Task prompt – Each line of the data that includes "computer" must be copied.

[Saved data entries]

####################

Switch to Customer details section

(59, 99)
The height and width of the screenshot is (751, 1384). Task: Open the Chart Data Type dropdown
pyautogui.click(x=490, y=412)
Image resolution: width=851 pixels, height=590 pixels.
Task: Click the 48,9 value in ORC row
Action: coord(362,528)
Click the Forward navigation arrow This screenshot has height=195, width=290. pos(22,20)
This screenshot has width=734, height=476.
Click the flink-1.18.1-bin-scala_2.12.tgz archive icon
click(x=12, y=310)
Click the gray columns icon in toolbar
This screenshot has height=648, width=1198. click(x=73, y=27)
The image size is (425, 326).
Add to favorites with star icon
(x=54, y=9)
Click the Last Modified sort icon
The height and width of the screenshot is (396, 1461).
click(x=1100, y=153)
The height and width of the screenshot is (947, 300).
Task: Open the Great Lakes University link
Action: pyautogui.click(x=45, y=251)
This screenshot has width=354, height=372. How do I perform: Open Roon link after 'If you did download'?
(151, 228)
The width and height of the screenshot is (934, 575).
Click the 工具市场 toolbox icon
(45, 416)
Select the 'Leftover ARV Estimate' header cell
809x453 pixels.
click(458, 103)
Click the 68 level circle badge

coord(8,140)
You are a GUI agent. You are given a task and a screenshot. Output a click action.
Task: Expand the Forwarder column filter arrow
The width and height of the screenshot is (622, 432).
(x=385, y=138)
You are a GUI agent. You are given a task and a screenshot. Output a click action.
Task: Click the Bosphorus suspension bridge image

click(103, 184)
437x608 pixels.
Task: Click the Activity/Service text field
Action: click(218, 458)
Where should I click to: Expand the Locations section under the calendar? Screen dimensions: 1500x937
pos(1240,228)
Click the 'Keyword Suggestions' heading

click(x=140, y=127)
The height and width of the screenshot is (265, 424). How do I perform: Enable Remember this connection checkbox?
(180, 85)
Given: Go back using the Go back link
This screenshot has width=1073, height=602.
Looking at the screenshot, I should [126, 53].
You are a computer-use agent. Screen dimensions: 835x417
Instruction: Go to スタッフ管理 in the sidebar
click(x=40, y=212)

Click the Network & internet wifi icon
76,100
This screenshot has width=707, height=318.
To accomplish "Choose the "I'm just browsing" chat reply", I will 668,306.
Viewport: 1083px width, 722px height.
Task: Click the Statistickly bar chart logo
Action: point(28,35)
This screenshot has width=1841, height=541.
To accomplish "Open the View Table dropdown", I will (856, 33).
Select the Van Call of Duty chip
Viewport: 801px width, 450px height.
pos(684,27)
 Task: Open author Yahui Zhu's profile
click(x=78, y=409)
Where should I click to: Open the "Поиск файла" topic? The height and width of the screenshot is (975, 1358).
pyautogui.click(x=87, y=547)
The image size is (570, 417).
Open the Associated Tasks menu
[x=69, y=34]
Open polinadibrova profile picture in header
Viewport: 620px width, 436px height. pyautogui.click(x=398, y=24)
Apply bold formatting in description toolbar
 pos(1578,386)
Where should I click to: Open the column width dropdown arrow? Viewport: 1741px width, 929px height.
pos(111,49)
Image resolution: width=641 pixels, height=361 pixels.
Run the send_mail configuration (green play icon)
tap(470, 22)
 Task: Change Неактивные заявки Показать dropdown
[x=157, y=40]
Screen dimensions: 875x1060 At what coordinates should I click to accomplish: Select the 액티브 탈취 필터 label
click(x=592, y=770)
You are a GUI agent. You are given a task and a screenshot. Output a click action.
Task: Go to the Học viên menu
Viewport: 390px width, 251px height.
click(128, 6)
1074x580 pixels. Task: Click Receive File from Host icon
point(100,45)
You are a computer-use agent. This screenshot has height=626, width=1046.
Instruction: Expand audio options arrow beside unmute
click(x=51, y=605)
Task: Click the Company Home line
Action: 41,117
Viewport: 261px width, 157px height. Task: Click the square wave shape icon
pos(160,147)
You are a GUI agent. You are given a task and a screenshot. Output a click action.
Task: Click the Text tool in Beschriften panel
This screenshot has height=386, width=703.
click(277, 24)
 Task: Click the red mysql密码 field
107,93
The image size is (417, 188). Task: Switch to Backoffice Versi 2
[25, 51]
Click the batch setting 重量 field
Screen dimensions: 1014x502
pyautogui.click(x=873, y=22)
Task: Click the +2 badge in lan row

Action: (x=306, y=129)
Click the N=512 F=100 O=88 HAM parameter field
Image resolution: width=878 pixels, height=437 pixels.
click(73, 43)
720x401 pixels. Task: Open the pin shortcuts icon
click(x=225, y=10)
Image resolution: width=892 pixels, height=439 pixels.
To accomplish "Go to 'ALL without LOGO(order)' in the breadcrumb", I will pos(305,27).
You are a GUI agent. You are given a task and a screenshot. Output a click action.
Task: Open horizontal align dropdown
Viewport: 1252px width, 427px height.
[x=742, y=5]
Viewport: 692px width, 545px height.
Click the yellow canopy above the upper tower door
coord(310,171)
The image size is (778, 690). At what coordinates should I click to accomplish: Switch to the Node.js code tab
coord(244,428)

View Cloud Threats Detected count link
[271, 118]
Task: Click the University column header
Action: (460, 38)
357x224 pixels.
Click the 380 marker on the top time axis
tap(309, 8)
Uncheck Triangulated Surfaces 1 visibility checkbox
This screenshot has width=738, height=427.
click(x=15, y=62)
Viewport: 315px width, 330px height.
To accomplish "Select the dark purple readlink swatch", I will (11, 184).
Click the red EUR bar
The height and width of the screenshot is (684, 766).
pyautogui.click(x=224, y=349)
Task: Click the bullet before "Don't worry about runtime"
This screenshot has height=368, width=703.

####################

Answer space –
You are a computer-use agent. Screen dimensions: 835x417
You are a computer-use agent. This screenshot has height=626, width=1046.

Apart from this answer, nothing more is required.